The group's self-titled 1995 album came around the same time that Layne Staley's heroin addiction began to overwhelm the singer and caused tension within the band. By 1996, the group disbanded and Cantrell released his first solo album, Boggy Depot. In 1999, the group reunited to produce a Greatest Hits Album/box set with several new songs. Despite teasing a full-on reunion, Staley's heroin addiction culminated in him dying from an overdose in early April 2002. Staley's corpse would not be discovered until two weeks later (April 20, 2002note ). After Staley's death, Alice in Chains officially disbanded.

Even after his death, Layne Staley remains a major inspiration for many artists today, with many singers such as Sully Erna of Godsmack (the band claims that their name is not a reference to the AIC songnote  of the same name, but even if it's genuinely not, the connection is hard to avoid making), Aaron Lewis of Staind, and Chester Bennington of Linkin Park citing him as a major influence. In addition, Jerry Cantrell's second solo album, Degradation Trip and Metallica's Death Magnetic were both dedicated to him.

The band reformed in 2005 for a tsunami benefit concert and began touring with a number of guest vocalists, including Phil Anselmo, Maynard James Keenan, James Hetfield, Chester Bennington, Sebastian Bach, and Ann Wilson. They chose William DuVall as their official new vocalist in 2006 and released their first new album in 14 years, Black Gives Way to Blue, in September of 2009. The album peaked at #5 on the Billboard chart and has sold in excess of 500,000 copies.

On March 8, 2011, former bassist Mike Starr was found dead in Salt Lake City, Utah.

Their fifth album, The Devil Put Dinosaurs Here, was released on May 28, 2013. By its second day, it reached #1 on the iTunes' rock album chart. Their sixth album, Rainier Fog, was released on August 24, 2018. It debuted at Number 12 on the Billboard 200 and Number 1 on the Hard Rock charts. Even over a decade and a half since the untimely demise of one of their most established members, the band continues their stride and stands strong.

See also Jerry Cantrell's solo work.


Current Members:
  • William DuVall - vocals, guitar
  • Jerry Cantrell - vocals, guitar
  • Mike Inez - Bass
  • Sean Kinney - Drums

Former Members:

  • Layne Staley - vocals, guitar 1987-2002
  • Mike Starr - bass, 1987-1993

Studio Discography:

  • Facelift (1990)
  • Sap (1992)
  • Dirt (1992)
  • Jar of Flies (1994)
  • Alice in Chains (1995)
  • Black Gives Way to Blue (2009)
  • The Devil Put Dinosaurs Here (2013)
  • Rainier Fog (2018)

"Gonna end up a big ole page of them tropes":

  • Alice Allusion: If their name is of any obvious indication. Not to mention that one of their tour posters feature Alice with the Cheshire Cat.
  • Ate His Gun: "Dirt" mentions this. And scraping brains from the walls.
  • Badass Boast: comparatively rare in their lyrics compared to some metal bands, but still there:
    • From "Last of my Kind": " A wolf alone upon the hillside / I live on what they throw away/ I go to sleep behind the 8 ball/ I live to fight for one more day"

************

## Challenge 1
In the Alice in Chains article, who did the band choose as its official new vocalist in 2006?
## Challenge 2
Go on with the Alice in Chains article from the point where it stops.
None of the records are needed here.

[Stored items]
************

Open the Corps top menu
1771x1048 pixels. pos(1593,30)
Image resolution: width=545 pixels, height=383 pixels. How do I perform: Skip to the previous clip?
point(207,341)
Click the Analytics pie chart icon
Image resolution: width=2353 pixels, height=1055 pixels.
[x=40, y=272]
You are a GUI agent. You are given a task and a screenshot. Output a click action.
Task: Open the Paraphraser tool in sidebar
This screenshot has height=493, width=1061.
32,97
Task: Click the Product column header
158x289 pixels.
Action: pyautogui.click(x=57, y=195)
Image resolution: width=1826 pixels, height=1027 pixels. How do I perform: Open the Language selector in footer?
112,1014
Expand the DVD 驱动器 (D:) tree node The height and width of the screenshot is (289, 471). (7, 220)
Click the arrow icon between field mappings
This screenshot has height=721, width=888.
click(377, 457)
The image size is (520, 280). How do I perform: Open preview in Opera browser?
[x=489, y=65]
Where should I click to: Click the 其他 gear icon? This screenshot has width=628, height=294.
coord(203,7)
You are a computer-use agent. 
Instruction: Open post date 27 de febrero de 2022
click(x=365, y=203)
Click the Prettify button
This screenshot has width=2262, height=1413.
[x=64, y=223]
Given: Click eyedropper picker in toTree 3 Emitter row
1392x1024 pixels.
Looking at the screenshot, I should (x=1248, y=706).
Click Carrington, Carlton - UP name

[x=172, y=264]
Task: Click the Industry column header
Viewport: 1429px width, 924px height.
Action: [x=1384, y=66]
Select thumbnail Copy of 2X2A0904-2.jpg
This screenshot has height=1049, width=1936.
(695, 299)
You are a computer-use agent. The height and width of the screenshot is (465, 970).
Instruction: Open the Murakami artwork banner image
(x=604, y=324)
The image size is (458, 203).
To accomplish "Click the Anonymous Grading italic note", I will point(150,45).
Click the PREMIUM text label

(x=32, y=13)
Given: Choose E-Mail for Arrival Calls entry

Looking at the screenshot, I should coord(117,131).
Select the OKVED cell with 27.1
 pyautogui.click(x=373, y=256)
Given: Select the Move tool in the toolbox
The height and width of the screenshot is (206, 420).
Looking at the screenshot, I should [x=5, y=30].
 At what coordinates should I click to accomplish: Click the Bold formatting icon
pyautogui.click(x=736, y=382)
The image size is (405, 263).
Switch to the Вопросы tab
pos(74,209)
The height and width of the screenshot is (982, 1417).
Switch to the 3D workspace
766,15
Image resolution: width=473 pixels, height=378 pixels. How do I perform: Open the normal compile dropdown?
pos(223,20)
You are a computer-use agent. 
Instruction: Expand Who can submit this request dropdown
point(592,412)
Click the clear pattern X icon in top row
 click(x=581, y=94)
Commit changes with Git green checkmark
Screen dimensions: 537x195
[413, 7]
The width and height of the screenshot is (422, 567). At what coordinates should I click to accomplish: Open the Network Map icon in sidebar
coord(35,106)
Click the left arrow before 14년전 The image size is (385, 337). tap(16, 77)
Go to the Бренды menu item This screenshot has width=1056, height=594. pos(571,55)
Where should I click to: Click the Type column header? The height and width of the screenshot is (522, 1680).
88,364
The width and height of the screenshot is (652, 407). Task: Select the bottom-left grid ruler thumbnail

************

## Answer 1
William DuVall.

## Answer 2
    • And "Phantom Limb": " My regrets are many, true.../ Still so much worse lies ahead.... for you!
  • Berserk Button: Making fun of his addiction was a surefire way to make Layne Staley extremely angry. When The Rocket (a now-defunct Seattle-area music 'zine) wrote an article on the retirement of Alice in Chains' longtime manager that included the words "But who's to wipe and change Alice in Chains now?", Layne evidently took great umbrage at this and sent them a jar of urine and a bag of human feces with an attached note that read "Wipe and change this, motherfuckers!".
  • Big Rock Ending: A particularly disturbing variety in "Head Creeps". Kinney's drum fills become chaotic, slowing down behind the guitar's dissonant squeals. "Hate to Feel" has a similar ending.
  • Bowdlerise: In the radio and video edit versions of "Man in the Box," the word "shit" is censored and rewritten in the lyrics, so that they say "Buried in my pit" in the first verse, and "Shove my nose in spit" in the second verse. Ironic, as the song is about censorship.
    • At least the above example tries to make some sense. There's another hilariously bad radio edit where the aforementioned curse words are just edited in reverse instead of actual words. Staley's upward inflections in the words are also reversed and it sounds very off.
  • Break-Up Song: "Down in a Hole" was Cantrell's way of admitting to his long-time girlfriend that the life he had chosen as a member of a major touring act was simply not something that would allow him to maintain the relationship. "Heaven Beside You" was written about the end of the same relationship.
  • Careful with That Axe: Layne's screams at the beginning of "Them Bones" and one in the middle of "Sickman."
  • Concept Album:
    • The eponymous album; with the exception of two of the singles (and "Over Now"), every song on it was written by Layne Staley about addiction.
    • To a lesser extent, Dirt, as many of the lyrics are in some way about a gloomy topic like death, depression, or addiction ("Rooster", which is about Jerry's father's experiences in Vietnam, and "Down in a Hole" about a failed relationship are both depressing enough to qualify; "Dam That River", which was about an incident where Cantrell and Kinney got into a fight that ended with the latter smashing the former over the head with a coffee table, may be the lightest song lyrically, and that's if you don't interpret it as having a Dual-Meaning Chorus about Gary Ridgway dumping his kills in the Green River).
  • Cover Drop: The music video of "Grind" from the self-titled album features a three-legged dog (named "Sunshine" by the band) identical to the one on the album's cover.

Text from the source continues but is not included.